Lee brought the character to life (or death so to speak) showing us a the monster that Dracula really is. And for many of us, Lee is Dracula.
Apart from Dracula films, such as the 1992 film Bram Stokers Dracula, or 1922’s Nosferatu, there’s a large choice of vampire films to choose from. They may be less Iconic than the Count, but they are just as interesting, maybe even a little bit sexier, scarier and down right nastier than old Mr widows peak! And that’s what we are looking at today. The ones that deserve just as much pomp and ceremony as Dracula, but are often over looked. Prepare yourself for the Vampire “Count” Down!
Warnings for #SPOILERS#.
Salem’s Lot (1979) – Mr Barlow
The skulking blue-headed Mr Barlow in Tobe Hoopers adaptation of Salem’s Lot is defiantly one of the more horrific vampires i’ve seen. Interestingly enough, in Stephen Kings book, Mr Barlow had more in common with Dracula than we saw in the film. Being a seductive, articulate and powerful man rather than some zombie like parasite as portrayed on screen. Rutger Hauer managed to show some of these more charming characteristics in his performance of Barlow, in the 2004 remake. Though it’s the baldy blue whom truly terrified us way back in the late 70’s.
The Mysterious Reggie Nalder took on Kurt Barlow back in 1979, in the two part TV miniseries. Whilst all we got was a bunch of jump scare from him, his terrifying make up and nasty ass eyes kept many of us awake at nights. You can see where they tried to create something new from old, they copied Nosferatu’s bald headed, crooked teethed look, whilst managing to make him look terrifying and different at the same time. Barlow’s one scary blue-ass vamp! And whilst Salem’s Lot had a huge cast of vampires, and each one was just as scary as the next, Barlow stole the show and made me near pee myself every-time he appeared on screen. Just look into those yes and tell me you would not shit yourself if he came out from under your bed at night!

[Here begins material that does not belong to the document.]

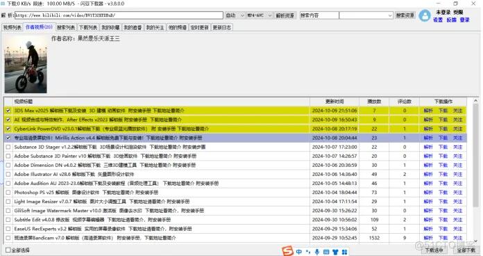The height and width of the screenshot is (256, 483).
Task: Toggle the Sogou 中 Chinese mode icon
Action: point(299,252)
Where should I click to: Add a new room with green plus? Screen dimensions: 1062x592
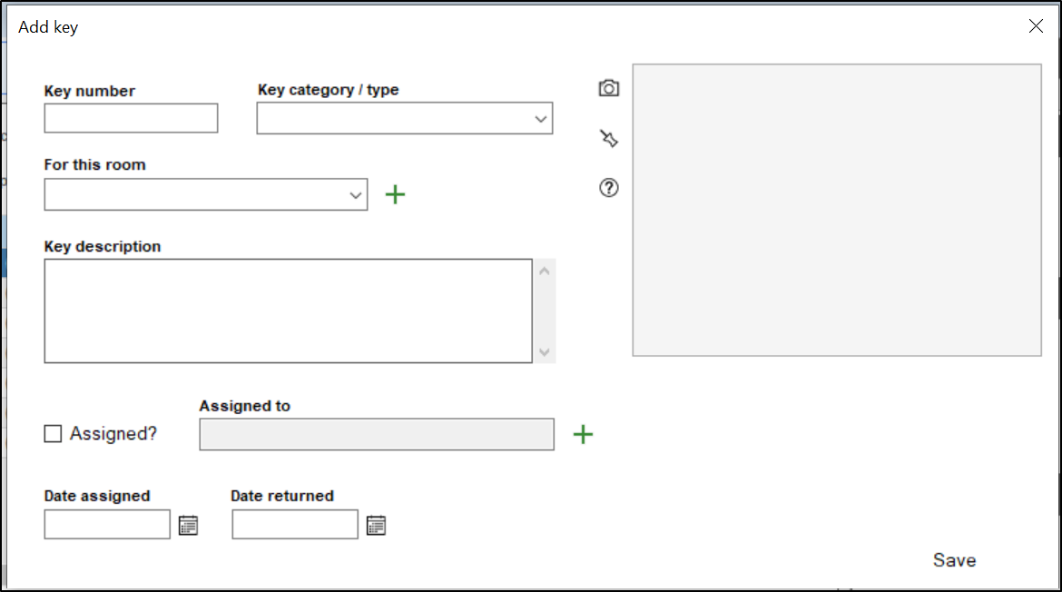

The Hunger (1983) – Miriam Blaylock
With a slightly slower pace and a completely different angle on the vampire mythos, The Hunger is the most Art House styled film on the list. Starring Catherine Deneuve as Miriam an ancient Egyptian vampire who survives off the blood of her lovers. In return for this, they get to live forever. David Bowie‘s powerful turn as John Blaylock, Miriam’s current squeeze, is as refreshing as they come. His slow transformation, not just in age but in mentality, is shocking as it is sad. But whilst John is a sympathetic character it’s Miriam who heads up my list. As an ageless seductress, her unending search for “the one” brings her from heartache to heartache. Whilst she must drink to be immortal, her real search is for love, Making Miriam the most unique vampire. The slow paced camera work and gently music help to lull you in to false sense of security, because this film is brutal and harder hitting then any of the other films listed. Yes it is a slow moving film and not as gory as some, but it is a great film.

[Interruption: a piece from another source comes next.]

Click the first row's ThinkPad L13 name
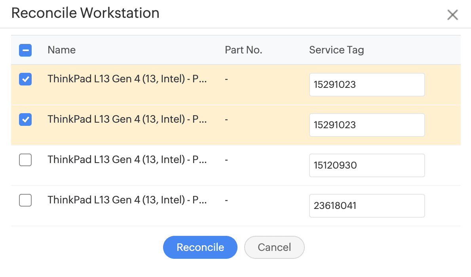127,79
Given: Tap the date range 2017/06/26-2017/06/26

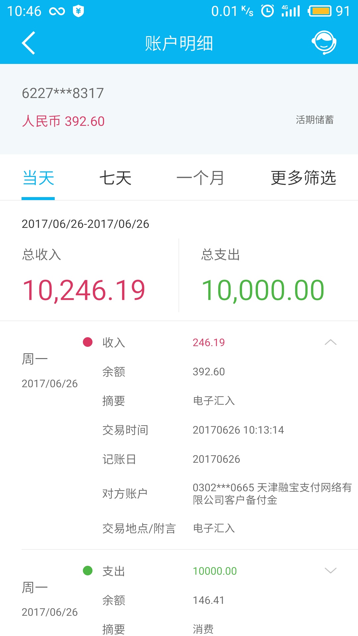Looking at the screenshot, I should (x=86, y=224).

It’s a beautiful film to watch and Miriam’s tragic story of life love and loss firmly places her in my list, as one of the most soul shattering vampire films out there.
Fright Night (1985) – Amy
Out of all of the Vampire films out there, Fright Night was one of my favotite. I guess that’s because it tell the story of boy next door turn vampire slayer, and I wanted to be that Kid! Vampire slaying looked so frigging cool. The films dark visuals and broody score move this film along like an episode of Scooby Doo. Who’s chasing who? It’s a really great vampire film, with all the classic elements that go with one. Crosses, Garlic, holy water, stakes, reflections, werewolves, bats..ect
Whilst Chris Sarandon‘s Jerry Dandrige is the main bad guy, his full vampire Face was kind lame. Yes, as a kid it freaked me out, but watching it now, it sucks..really really bad! And as you know, a vampires “Scary Face” is very important. Don’t get me wrong, Jerry was a great character, he was suave and sophisticated, the ultimate ladies man vampire! . But he just wasn’t that Scary. Even Stephen Geoffreys Evil Ed had a better Scary face than poor old Jerry. Even when Jerry is skulking around in the shadows hunting Charlie and Amy, he just failed to be that menancing. Evil Ed, had that great werewolf transformation, and he’s just freaky looking anyhow. But Fright Nights most messed up vampire face has to be Amy’s. Her stretched mouth and exposed teeth are crazy, and enough to give anyone a fright. Did you ever notice how Amy’s hair gets longer and ginger as she becomes a vampire? For Me, Amy is truly an iconic and terrifying vampire! Her Mouthy performance was enough for the producers to stick her face on the cover of the film, and on the sequals box too even though she was not in it. Amy….your Ugly girl!
Vamp (1986) – Katrina
Whilst not the most amazing performance , I have to include Grace Jones , for her turn as the head Vampire in the 1986 “Vamp”. One cant help but see how this black comedy, heavily influenced “From Dusk till Dawn” . From the Setting of a Strip Club, to the sexy dance/performance put on by the leading ladies in each respective film. Vamp tells the story of two fraternity pledges looking to find a stripper at the aptly named “After Dark ” Club, which just so happens to be home to a group of stripper vampires. Compared to Dusk Till Dawns explosive and bloody feasting, I kinda like the idea of a backwater little dive, where the vampires quietly feed upon the unwanted and the lonely. It makes it more intimate, maybe even a little more dirty!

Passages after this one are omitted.